Le Gouvernement et l’Intersyndicale de l’éducation se retrouvent à nouveau autour de la table des négociations, moins de 24 heures après la suspension de la grève qui a paralysé les écoles du pays pendant près de deux semaines. Ce mouvement de débrayage, marqué par une forte mobilisation, a malheureusement été endeuillé par un incident tragique ayant coûté la vie à une jeune collégienne, ravivant l’urgence de solutions durables.

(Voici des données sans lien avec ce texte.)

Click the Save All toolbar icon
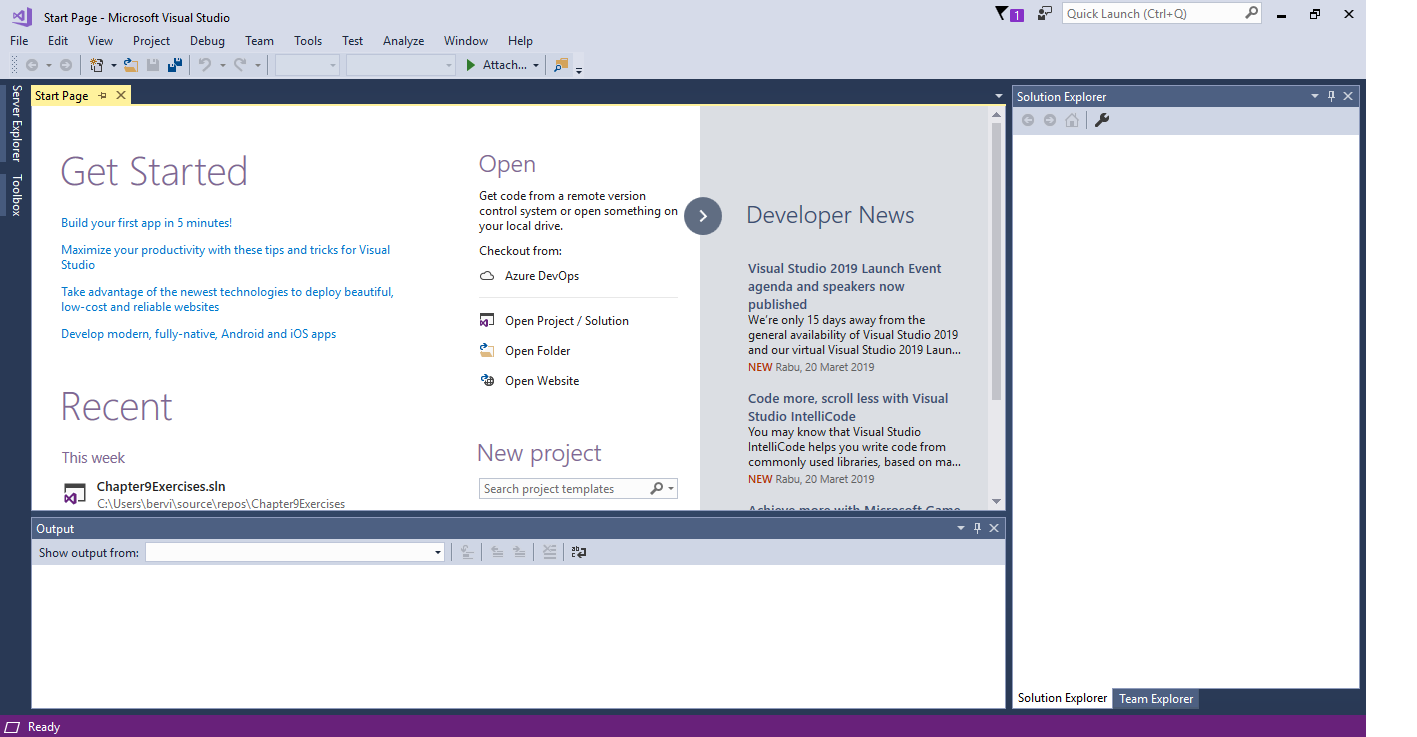 click(x=175, y=65)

Les pourparlers sont organisés au ministère du Travail et de la Fonction publique, en présence de quatre membres du Gouvernement :

  • Alpha Bacar Barry (Enseignement supérieur),
  • Jean Paul Cédy (Enseignement pré-universitaire),
  • Aminata Kaba (Enseignement technique),
  • François Bourouno (Fonction publique).

Face à eux, l’Intersyndicale de l’éducation — regroupant le SLECG, le SNE et la FSPE — est représentée par ses principaux leaders :
Aboubacar Soumah, Michel Pépé Balamou, Kadiatou Bah et Ghassimou Barry.

Au cœur des discussions, plusieurs points cruciaux : la révision du statut particulier de l’Éducation, le déblocage des salaires, ainsi que l’intégration de certains enseignants à la Fonction publique.
Autant de revendications qui, selon les syndicats, constituent des préalables indispensables à la stabilité du système éducatif.

Ces nouvelles négociations sont perçues comme une étape décisive pour éviter une reprise du conflit social et garantir un retour serein dans les salles de classe.